= What this task involves =
Identify all lines in the data containing the string "computer". Copy them out.

= Source records =

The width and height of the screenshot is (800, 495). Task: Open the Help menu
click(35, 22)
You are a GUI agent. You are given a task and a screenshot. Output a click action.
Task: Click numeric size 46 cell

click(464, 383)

==

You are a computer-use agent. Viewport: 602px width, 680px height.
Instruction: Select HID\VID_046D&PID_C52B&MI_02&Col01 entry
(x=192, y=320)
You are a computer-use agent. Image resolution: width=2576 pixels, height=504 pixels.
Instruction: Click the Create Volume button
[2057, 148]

= Answer section =
You are a computer-use agent. Viewport: 602px width, 680px height.
You are a computer-use agent. Image resolution: width=2576 pixels, height=504 pixels.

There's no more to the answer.